Lines 54–62: Save the resume token.

Thoughts and Considerations

As we've seen, the implementation of Outbox for MongoDB follows the same pattern. However, it has a similar problem: cleaning up the collection with outbox events. Here are some approaches.

TTL Index

TTL Index is a special index that tells MongoDB after how much time a document can be removed from the collection. This might be a good idea because it is an automated approach. However, the downside is the difficulty of finding the correct time interval after which events can be deleted. Setting it too high will cause the collection to grow in size, while setting it too low might result in situations where an event needs to be reprocessed but has already been deleted.

Capped Collections

Capped Collections are a special type of collection with a fixed size. When the collection is full and new events arrive, it automatically overwrites the oldest ones. This type of outbox can be helpful when you need predictable storage usage. The downside is that we cannot predict when events will be deleted, as any spike in the number of events could delete many old ones.

Immediate cleaning

Another possibility is to delete the event immediately after it is sent. This can be done in the same background process where the change stream sends the events to the message broker. Again, it is unclear what to do if the event needs to be reprocessed.

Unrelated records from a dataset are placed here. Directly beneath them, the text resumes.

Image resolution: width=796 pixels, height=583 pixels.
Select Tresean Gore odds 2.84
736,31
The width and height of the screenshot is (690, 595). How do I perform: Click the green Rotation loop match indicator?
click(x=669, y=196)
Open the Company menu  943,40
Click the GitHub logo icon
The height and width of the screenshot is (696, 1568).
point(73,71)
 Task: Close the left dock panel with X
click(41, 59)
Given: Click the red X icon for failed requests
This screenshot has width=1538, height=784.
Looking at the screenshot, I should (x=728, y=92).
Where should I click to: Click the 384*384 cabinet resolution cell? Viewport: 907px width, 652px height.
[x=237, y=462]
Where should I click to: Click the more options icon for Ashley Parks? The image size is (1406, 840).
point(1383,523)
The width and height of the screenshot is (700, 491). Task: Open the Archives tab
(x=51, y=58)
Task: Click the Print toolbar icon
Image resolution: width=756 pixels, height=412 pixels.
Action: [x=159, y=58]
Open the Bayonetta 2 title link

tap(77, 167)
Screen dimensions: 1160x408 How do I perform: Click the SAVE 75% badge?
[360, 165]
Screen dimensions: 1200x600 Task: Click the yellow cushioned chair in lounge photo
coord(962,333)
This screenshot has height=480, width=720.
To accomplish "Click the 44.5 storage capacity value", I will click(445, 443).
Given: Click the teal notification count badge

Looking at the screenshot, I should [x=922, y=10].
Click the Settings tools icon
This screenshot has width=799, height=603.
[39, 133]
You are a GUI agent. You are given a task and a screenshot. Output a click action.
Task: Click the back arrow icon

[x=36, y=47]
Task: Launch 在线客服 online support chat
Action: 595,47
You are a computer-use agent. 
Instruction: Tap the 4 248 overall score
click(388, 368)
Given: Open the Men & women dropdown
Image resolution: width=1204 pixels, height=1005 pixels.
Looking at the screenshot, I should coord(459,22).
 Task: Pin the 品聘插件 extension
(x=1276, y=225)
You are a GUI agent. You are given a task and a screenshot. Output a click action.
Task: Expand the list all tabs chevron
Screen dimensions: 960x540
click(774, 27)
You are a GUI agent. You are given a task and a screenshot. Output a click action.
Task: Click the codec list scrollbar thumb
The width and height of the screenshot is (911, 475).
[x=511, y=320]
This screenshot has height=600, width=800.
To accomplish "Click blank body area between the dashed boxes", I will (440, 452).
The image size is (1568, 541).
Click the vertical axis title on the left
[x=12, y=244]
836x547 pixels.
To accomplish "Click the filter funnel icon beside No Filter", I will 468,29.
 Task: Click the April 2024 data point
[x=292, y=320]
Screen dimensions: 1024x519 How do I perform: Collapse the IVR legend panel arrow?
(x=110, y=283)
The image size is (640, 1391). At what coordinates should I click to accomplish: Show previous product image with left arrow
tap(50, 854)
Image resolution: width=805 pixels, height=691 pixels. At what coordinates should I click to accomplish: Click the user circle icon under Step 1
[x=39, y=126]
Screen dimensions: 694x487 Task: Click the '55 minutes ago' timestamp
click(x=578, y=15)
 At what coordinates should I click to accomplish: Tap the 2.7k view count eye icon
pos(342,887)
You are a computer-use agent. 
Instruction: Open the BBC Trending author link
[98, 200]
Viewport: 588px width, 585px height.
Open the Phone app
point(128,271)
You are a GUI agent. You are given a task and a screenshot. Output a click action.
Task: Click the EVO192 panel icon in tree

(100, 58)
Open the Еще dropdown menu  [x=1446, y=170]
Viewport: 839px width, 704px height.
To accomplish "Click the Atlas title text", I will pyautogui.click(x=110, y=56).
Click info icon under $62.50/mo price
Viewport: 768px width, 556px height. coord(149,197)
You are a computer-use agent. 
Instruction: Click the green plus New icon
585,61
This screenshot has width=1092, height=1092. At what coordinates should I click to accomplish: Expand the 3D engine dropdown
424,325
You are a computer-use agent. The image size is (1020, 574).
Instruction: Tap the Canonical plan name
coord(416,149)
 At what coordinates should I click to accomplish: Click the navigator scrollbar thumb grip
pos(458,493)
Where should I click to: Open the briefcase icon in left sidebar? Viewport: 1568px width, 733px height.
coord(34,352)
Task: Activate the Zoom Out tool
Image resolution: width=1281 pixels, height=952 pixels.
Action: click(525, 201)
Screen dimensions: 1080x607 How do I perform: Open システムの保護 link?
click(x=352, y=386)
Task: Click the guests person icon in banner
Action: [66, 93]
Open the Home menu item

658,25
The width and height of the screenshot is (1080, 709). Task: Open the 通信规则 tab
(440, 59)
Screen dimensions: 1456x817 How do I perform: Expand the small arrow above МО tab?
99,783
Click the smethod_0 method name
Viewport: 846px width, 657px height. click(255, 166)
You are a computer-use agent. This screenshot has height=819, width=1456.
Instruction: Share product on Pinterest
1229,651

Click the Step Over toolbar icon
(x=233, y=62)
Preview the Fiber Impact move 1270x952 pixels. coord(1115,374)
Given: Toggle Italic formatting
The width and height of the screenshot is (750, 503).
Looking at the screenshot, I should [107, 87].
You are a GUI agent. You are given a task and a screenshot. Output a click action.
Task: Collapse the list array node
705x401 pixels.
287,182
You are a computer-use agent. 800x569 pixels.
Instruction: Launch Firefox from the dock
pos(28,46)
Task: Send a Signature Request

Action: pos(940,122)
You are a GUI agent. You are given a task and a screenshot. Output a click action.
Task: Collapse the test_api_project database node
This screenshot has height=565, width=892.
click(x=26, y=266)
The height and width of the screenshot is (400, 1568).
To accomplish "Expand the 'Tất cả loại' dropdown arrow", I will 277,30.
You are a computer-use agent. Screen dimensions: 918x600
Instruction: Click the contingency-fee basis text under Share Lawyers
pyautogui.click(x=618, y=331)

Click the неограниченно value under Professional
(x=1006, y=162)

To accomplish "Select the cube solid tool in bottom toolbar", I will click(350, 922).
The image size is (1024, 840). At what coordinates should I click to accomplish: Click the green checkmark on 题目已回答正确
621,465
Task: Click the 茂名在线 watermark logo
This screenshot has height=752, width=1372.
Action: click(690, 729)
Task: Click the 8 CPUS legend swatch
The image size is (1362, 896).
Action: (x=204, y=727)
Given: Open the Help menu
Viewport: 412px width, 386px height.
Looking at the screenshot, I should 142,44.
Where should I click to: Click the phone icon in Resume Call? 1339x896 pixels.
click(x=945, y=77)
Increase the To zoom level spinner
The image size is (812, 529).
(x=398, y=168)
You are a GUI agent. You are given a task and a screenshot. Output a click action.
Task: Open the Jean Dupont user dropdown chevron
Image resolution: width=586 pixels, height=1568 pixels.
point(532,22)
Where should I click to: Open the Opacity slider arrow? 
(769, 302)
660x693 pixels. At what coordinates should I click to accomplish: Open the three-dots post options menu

Each of these approaches has its pros and cons. Perhaps, as developers, we should not focus on a single approach but combine them. For example, in a system where some events are more important than others, less important events could be deleted immediately after being published, while important ones could wait for automatic deletion using the TTL approach.

Summary

As we have seen, the components of the Outbox pattern remain the same regardless of the database or implementation approach. Whether we use a relational or NoSQL database, the core idea is consistent: we save the event in the database as part of the same transaction that modifies the business data. A background process then retrieves unpublished events and publishes them.

Despite using different databases or approaches for polling events, we still face the same key considerations: how to clean up events, how to avoid duplicates, and how to handle unexpected situations.

The Outbox pattern might look very simple at first glance, but appearances can be deceiving.